So a couple of problems. First, you claim that raising the minimum wage will restore bargaining power to workers.
Much of the argument supporting minimum wage is its ability to lift workers out of poverty, and it also has the potential to influence the relative bargaining power between non-union workers and firms which was one of minimum wage's main purposes. Do you imagine workers had more bargaining power before 1938?
The only way to really get out of poverty, is to move up the income ladder.
You won't do that living on the minimum wage. No matter what.
I'm not sure why this is a hard concept. If you raise the minimum wage, prices will adjust. They always do. Every time you increase the minimum wage, price go up.

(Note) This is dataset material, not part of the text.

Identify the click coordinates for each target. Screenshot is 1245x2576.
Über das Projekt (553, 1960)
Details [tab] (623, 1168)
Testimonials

Why do you think in 2006 they are clamoring from a $7 minimum wage.... and then instantly when they go that $7.25 minimum wage, they clamoring for a $15 minimum wage?
Going from $5.25 to $7.25 was a huge increase. Yet as soon as they got it, they demand an even larger increase. Shouldn't all of those people now with much bigger paychecks have been ecstatic for it, instead of immediately starting "Fight for $15"?
Why didn't that work? Because prices increased with the minimum wage.
If you go back and look at Fast Food menus from 2006 and before, and then look at them in 2011... the "value meals" went from being about $5, to being about $8.
Years ago, there was a website that had menus from before, and after the minimum wage hike, showing the price changes. I don't know where that site went now.
Prices go up. Why do prices go up? Two reason, both connected to the minimum wage. A: The cost of labor is usually the most expensive part of running a business. That cost must be passed onto the consumer. B: When everyone has more money, demand goes up.
You know how supply and demand works. If supply stays the same, and demand goes up, prices goes up.
So it doesn't lift anyone out of poverty, and never has. Never will either.
What lifts people out of poverty, is them moving up the income ladder. Not government mandating it, but you yourself, moving your butt up the ladder.
Find something more valuable to do. Get a skill. Learn a craft. Get a degree. Open your own business. Or even move up the corporate ladder where you are. I know a guy that started off making $8/hour as a auto parts cashier, and now runs a store, and makes $60K a year or more (depending on the store profit bonus).
Do you imagine workers had more bargaining power before 1938?
That's impossible to tell, because there are different labor markets.
For example, I know engineers that have literally dictated terms to their employer. Honestly, one guy said he wanted to be able to remote work from home, and have a month off a year, because his wife's family was in another country, and the company gave him everything he wanted.
But if you are talking about low-skill or no-skill markets, no, they ave much less bargaining power, and they never will.... because we have a surplus of people in that market.
Companies don't need to negotiate with a Union, because they can and will replace every single one of you, or simply shut down the entire plant, and reopen it elsewhere. Hostess, MG Metals, the former GM plants, many examples.
No amount of laws is going to change that. There are simply too many people who have low/no skills.
But if you are high skilled, you have more bargaining power today, than ever before in US history. If you are a quality tradesman, you are in demand. You can set your schedule, and determine your own prices, and all kinds of things.
Now this is all generalities... because obviously if you are high skilled, but you are arrogant, or a jerk, or you don't do a good job, then yeah you'll still have crappy treatment.
But high skilled, high quality, hard working employees... are in such high demand, that yeah if you are really good, the power is in your court for sure.